That isn’t an attempt to minimize Prescott’s abilities because he truly is a great quarterback, assuming he has all of the requisite pieces around him—an elite offensive line, great receivers and a sledgehammer running back to balance things out.

However, there is no Super Bowl future for the Cowboys on Prescott’s arm alone. 

Perhaps Jones is leaning on the hope that Elliott will return to the team, similar to what happened with Smith back in 1993.

After holding out for two games, the Hall of Fame running back conceded and returned to claim another rushing title and help the Cowboys win a couple more Super Bowls. Yet, the Elliott situation could turn out very differently, depending on how long the 24-year-old rusher is willing to stand firm in this ongoing game of chicken.

Jones’ comments only served to pour more gasoline on a small fire and help turn it into a raging blaze. The pride element has now been put into play since Jones basically suggested the Cowboys could win without Elliott.

Being unsuccessful at negotiating a new contract is one thing, but it’s something else entirely to come back to the team after hearing the owner make those comments. Jones might have inadvertently extended Elliott’s holdout. 

A bombastic approach doesn’t always work in a contractual dispute.

Perhaps the most unsettling part in the entire ordeal for Cowboys fans is the fact that Jones actually has a legitimate argument for not making Elliott the highest-paid running back in the league right away. 

There has been a long list of problematic incidents outside of football that would make any owner question whether the talent is worth the headache with Elliott, who recently avoided another suspension after being detained in handcuffs back in May, following an argument in a parking lot at the Electric Daisy Carnival in Las Vegas.

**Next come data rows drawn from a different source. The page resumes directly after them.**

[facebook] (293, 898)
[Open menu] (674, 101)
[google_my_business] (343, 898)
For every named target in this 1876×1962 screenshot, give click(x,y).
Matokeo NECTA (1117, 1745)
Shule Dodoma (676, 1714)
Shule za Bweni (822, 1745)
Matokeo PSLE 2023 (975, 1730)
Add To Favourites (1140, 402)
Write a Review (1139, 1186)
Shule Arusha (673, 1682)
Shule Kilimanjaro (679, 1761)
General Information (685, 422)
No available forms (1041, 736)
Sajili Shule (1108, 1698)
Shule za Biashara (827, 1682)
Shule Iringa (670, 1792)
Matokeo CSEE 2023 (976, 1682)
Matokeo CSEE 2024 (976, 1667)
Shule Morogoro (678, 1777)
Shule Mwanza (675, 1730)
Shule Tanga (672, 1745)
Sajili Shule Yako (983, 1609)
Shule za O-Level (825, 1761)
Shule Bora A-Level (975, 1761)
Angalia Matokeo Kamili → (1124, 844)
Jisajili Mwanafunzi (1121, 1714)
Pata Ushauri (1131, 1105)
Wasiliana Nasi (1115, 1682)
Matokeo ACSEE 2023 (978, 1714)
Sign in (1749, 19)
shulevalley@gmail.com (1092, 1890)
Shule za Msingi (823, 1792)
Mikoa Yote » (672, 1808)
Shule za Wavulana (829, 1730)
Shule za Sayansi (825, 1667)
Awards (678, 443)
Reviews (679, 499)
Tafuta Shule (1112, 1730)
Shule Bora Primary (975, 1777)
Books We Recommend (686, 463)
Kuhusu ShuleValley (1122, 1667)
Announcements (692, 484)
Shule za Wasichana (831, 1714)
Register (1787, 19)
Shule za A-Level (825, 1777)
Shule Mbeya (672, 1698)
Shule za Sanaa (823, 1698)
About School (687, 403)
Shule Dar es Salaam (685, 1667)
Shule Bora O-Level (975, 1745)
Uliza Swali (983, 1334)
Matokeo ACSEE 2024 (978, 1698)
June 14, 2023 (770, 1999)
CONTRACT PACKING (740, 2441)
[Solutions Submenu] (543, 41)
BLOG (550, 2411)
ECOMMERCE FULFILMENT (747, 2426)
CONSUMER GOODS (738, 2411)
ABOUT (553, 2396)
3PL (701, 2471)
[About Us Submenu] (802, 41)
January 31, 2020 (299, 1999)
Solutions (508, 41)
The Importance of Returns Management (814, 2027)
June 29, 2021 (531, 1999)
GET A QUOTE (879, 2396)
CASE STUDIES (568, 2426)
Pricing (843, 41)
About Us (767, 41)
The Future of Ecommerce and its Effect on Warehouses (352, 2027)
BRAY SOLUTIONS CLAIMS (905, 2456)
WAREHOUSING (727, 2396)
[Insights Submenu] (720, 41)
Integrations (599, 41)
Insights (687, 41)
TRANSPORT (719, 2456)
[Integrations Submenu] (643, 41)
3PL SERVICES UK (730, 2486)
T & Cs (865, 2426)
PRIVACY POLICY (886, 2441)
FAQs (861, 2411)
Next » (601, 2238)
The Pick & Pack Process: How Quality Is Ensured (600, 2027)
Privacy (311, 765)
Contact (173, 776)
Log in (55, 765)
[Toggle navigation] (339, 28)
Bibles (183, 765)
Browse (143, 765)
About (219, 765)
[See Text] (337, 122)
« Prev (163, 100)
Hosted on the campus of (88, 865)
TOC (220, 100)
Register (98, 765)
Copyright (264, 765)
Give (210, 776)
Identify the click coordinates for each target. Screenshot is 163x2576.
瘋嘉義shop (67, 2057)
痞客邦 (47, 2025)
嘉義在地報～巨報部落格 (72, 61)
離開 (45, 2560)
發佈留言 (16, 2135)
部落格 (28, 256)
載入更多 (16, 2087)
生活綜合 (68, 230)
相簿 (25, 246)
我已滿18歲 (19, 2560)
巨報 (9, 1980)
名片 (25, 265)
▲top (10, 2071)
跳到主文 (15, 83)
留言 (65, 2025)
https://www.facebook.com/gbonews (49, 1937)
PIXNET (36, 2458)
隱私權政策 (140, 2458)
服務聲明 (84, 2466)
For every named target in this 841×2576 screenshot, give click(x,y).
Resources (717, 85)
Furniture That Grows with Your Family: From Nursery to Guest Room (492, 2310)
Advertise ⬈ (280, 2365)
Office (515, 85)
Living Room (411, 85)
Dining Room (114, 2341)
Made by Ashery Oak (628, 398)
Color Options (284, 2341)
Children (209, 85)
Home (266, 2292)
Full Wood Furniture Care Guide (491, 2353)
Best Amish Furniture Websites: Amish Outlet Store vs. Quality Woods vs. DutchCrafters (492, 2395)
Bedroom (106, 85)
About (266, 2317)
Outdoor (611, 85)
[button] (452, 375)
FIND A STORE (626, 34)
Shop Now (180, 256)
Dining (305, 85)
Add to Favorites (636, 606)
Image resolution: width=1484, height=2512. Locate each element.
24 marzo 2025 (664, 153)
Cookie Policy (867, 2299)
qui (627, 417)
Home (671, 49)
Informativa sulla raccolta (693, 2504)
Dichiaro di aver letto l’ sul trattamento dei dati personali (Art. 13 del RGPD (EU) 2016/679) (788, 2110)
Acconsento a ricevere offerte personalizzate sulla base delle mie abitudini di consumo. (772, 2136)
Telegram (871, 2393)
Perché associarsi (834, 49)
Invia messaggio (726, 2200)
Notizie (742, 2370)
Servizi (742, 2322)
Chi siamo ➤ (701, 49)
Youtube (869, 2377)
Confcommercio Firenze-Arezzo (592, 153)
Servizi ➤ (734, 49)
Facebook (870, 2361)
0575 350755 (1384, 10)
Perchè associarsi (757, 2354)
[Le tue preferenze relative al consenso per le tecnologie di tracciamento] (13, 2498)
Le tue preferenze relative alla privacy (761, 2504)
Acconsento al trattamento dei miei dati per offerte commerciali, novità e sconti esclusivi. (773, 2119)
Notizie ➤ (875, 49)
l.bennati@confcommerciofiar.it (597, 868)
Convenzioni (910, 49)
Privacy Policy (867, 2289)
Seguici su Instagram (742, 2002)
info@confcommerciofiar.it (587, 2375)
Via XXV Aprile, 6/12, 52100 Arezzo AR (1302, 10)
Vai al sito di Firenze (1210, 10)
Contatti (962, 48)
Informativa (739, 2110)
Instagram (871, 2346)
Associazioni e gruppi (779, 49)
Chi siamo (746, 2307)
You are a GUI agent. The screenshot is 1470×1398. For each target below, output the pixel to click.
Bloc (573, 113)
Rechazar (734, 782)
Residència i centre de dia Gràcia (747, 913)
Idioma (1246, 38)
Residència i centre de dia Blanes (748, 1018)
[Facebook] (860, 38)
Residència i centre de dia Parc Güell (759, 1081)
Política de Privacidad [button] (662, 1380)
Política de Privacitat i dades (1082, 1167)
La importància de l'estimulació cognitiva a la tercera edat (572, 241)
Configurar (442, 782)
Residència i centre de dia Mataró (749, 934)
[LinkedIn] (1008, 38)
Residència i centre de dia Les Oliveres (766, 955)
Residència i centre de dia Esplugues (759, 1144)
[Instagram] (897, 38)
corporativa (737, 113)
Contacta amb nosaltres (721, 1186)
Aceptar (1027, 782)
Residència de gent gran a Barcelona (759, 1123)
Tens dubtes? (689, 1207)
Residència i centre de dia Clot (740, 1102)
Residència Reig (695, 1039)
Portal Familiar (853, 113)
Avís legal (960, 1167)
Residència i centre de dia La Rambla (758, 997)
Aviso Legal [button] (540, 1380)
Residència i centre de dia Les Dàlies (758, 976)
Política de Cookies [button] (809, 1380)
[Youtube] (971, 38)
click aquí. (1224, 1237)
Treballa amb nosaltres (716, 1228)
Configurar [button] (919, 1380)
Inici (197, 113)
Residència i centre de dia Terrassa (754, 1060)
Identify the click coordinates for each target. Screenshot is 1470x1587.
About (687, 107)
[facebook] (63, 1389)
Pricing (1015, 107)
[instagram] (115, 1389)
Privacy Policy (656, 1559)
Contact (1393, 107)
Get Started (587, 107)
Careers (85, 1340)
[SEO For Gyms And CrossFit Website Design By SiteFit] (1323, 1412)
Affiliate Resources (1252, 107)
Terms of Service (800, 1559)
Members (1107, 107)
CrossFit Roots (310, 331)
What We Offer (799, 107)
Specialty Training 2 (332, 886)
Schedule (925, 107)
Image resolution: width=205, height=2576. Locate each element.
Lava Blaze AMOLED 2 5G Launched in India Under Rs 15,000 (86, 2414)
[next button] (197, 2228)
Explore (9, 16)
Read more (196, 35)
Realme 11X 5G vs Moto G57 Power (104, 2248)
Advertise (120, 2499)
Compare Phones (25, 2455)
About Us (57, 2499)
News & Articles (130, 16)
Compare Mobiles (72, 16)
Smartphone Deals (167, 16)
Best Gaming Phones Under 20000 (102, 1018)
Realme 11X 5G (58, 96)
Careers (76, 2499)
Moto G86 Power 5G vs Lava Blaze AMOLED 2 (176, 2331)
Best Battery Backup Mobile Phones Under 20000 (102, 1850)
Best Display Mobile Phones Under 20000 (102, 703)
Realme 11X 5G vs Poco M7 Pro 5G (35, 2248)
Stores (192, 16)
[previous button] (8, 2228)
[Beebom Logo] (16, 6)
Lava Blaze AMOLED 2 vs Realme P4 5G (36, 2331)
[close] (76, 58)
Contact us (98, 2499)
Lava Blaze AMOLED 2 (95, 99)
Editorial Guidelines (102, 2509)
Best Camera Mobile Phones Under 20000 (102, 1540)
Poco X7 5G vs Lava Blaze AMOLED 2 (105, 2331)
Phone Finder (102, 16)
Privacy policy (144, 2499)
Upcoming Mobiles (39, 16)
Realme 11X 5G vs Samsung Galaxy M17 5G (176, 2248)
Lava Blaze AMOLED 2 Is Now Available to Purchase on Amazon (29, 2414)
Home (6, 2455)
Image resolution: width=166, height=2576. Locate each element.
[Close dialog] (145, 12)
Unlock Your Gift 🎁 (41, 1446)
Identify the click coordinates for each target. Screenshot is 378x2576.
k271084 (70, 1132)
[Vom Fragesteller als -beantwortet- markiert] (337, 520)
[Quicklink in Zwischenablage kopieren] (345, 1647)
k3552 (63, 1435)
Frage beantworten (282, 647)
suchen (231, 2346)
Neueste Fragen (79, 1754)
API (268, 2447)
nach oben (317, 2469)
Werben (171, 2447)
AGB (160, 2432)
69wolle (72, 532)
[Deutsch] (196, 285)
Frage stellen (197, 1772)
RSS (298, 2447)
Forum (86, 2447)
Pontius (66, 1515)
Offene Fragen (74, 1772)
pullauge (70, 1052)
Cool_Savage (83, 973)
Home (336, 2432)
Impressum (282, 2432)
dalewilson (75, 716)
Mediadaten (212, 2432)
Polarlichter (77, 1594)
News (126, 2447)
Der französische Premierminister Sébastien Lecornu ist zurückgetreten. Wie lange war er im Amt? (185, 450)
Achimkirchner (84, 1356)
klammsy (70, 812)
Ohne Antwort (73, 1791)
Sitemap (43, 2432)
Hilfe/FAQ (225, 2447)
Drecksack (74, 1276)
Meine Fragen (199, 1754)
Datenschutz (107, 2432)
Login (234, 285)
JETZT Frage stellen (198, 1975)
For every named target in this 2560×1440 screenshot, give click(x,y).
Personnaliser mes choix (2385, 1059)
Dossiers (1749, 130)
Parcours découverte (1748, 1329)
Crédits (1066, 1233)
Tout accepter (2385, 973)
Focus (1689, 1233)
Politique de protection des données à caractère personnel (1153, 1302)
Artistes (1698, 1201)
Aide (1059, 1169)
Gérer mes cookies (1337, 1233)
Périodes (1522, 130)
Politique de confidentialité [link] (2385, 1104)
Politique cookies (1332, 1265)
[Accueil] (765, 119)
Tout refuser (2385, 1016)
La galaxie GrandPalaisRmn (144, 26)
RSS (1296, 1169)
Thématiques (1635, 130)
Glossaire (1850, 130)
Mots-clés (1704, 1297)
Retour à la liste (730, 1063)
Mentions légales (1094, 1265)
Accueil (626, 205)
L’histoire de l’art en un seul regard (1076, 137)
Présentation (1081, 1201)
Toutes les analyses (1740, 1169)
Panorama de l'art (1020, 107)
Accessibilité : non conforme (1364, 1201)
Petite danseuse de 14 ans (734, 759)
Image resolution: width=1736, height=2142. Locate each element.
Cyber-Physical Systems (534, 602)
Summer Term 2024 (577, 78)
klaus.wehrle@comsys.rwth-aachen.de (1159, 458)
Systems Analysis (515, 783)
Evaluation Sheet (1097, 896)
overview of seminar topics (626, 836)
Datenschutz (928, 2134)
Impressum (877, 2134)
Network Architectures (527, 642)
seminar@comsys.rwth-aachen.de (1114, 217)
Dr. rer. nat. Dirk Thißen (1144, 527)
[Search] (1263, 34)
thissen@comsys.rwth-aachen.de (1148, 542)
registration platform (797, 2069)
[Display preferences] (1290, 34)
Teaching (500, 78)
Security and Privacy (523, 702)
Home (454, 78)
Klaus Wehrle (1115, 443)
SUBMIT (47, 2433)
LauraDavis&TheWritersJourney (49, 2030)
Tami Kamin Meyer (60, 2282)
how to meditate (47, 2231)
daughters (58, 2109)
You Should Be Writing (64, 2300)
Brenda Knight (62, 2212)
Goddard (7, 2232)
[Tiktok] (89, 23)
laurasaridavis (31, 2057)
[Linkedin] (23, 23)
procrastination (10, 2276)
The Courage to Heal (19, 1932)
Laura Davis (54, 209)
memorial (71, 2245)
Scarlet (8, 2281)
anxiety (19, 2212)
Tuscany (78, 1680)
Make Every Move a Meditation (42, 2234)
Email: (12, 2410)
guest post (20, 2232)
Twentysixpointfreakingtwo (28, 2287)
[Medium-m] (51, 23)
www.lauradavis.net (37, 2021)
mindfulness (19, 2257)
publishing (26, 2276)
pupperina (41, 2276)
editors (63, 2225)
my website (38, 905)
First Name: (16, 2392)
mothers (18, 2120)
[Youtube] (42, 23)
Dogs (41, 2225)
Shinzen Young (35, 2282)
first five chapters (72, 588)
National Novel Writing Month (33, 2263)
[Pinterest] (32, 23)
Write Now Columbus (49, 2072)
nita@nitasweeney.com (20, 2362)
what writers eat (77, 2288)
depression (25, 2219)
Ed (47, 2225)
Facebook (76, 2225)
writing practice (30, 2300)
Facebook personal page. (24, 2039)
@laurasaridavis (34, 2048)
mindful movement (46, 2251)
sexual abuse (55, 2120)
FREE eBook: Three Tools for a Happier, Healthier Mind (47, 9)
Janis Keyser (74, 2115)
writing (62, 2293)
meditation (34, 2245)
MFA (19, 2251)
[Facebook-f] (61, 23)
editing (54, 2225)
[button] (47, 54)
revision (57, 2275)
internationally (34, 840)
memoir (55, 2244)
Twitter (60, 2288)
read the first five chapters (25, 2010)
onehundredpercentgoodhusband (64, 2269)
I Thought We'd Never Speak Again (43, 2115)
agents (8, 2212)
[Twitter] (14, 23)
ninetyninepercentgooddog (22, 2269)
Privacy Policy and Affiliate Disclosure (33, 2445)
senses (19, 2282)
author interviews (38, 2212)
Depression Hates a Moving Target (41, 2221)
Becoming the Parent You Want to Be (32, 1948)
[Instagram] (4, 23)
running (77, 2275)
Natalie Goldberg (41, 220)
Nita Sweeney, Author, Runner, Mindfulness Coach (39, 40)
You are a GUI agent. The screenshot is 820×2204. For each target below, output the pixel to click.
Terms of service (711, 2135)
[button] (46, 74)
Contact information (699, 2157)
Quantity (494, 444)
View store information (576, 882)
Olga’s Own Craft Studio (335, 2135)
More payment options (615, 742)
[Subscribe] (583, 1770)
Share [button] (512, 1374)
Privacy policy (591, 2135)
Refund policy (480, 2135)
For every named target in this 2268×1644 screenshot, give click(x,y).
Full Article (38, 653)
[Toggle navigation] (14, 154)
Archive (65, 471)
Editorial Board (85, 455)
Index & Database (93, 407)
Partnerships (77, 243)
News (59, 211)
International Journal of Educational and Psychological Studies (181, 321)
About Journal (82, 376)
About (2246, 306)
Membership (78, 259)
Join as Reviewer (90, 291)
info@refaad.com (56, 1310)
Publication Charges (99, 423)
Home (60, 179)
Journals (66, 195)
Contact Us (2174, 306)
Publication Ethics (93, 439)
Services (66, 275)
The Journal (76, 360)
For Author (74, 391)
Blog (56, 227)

That incident came nearly two years after he was suspended six games by the NFL for violating the league’s personal conduct policy over allegations of domestic violence. There is also the recent bombshell news of an alleged cover-up and a car accident in 2017. 

Given the number of problems off the field, it would behoove the Cowboys to tread carefully at the negotiating table, especially with the pressing matter of extending both Prescott and wideout Amari Cooper’s expiring deals.

But they still don’t need Jones giving controversial soundbites and further alienating their superstar running back. 

In the meantime, the Cowboys will move on with business as usual from the site of their training camp in Oxnard, while Elliott kicks back on a beach somewhere 1,214 miles away in Cabo, contemplating whether he’s willing to rest on his laurels and put Jones’ words to the test.